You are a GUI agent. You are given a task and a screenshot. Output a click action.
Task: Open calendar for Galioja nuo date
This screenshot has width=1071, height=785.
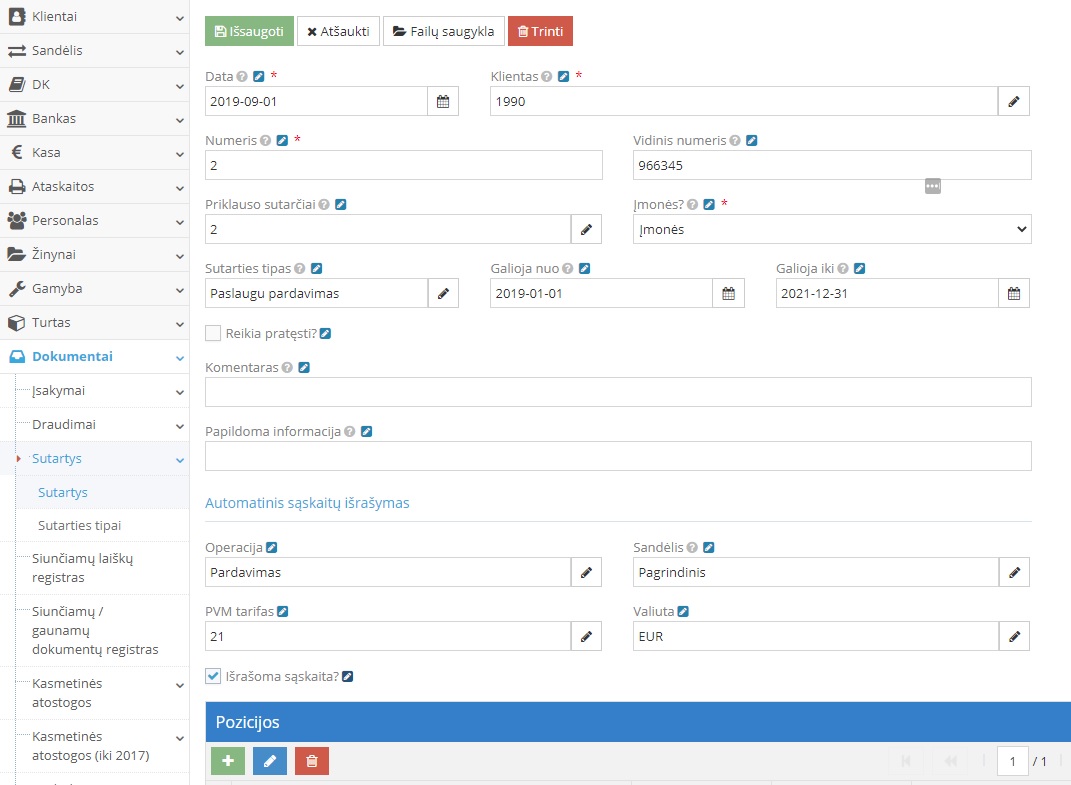pos(728,293)
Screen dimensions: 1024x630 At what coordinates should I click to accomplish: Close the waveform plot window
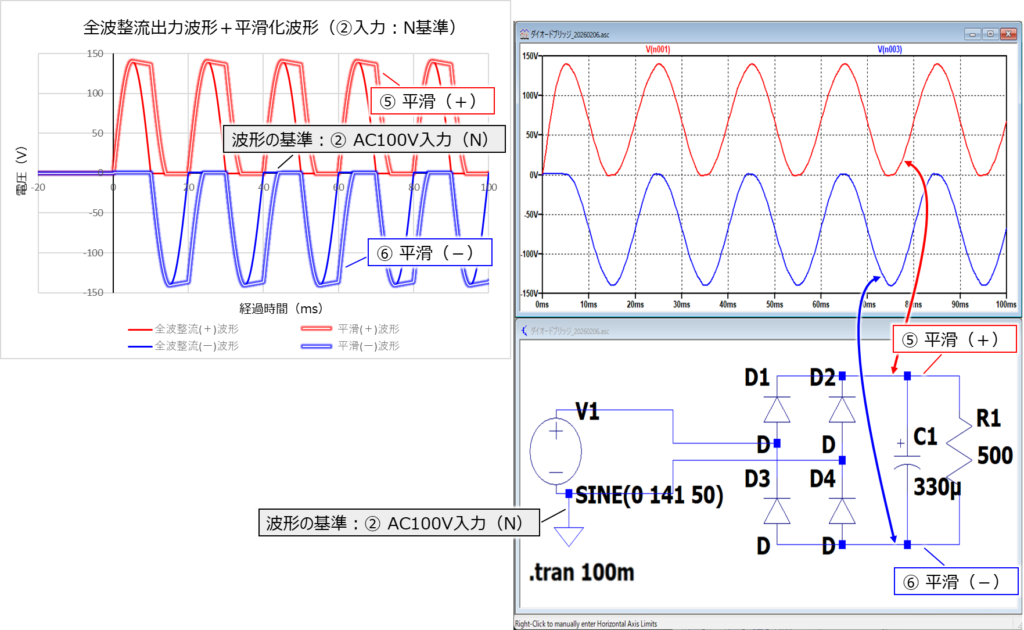point(1009,33)
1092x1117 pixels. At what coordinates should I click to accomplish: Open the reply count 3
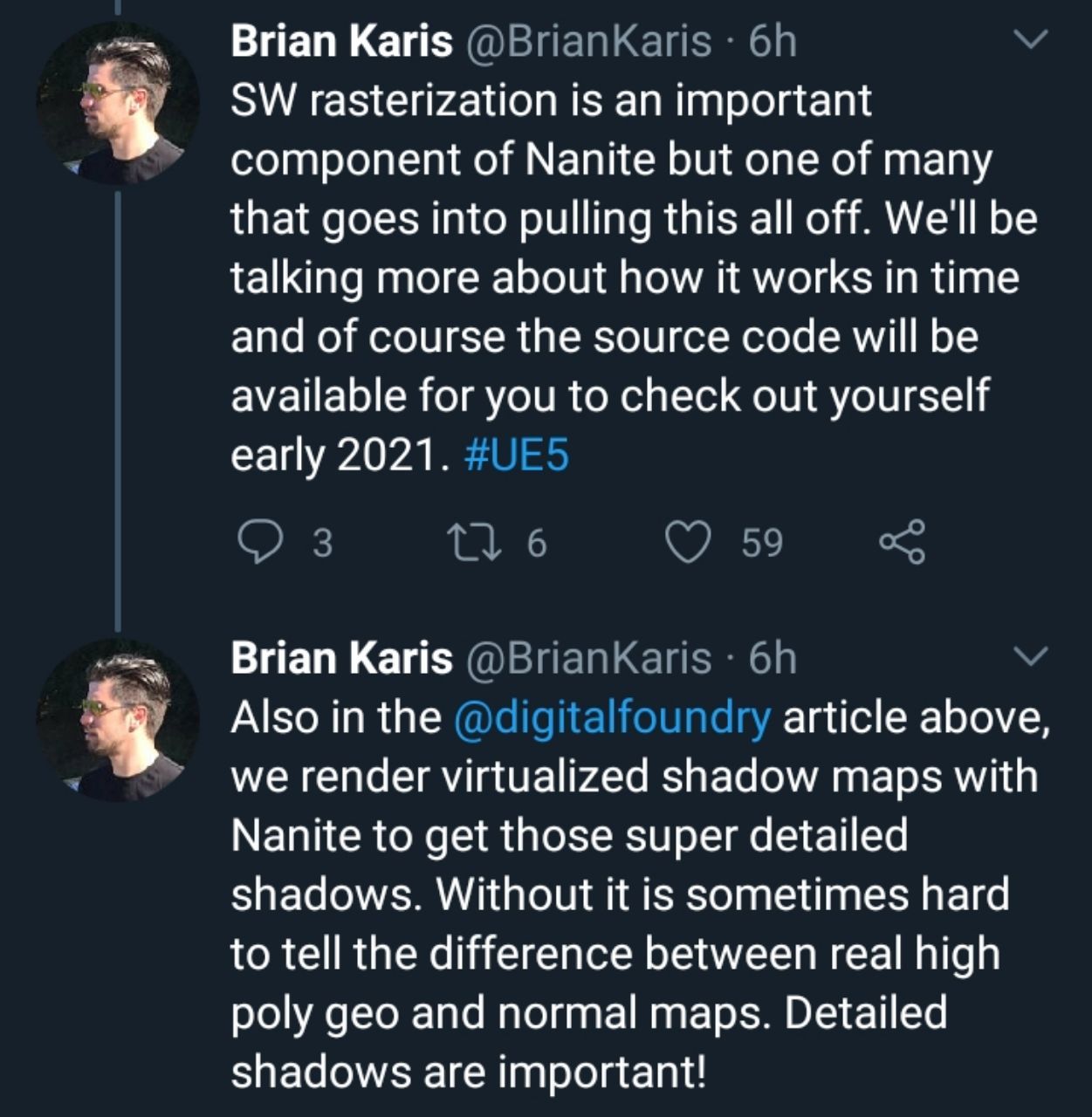click(322, 544)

Task goal >>
Your task is to transcribe exactly the lines from the one containing "This screenshot has width=1071, height=785." through the final line of the entries above, pictures excluded.

Output of the task >>
This screenshot has width=1071, height=785.
pos(728,293)
Screen dimensions: 1024x630 At what coordinates should I click to accomplish: Close the waveform plot window
point(1009,33)
1092x1117 pixels. At what coordinates should I click to accomplish: Open the reply count 3
click(322, 544)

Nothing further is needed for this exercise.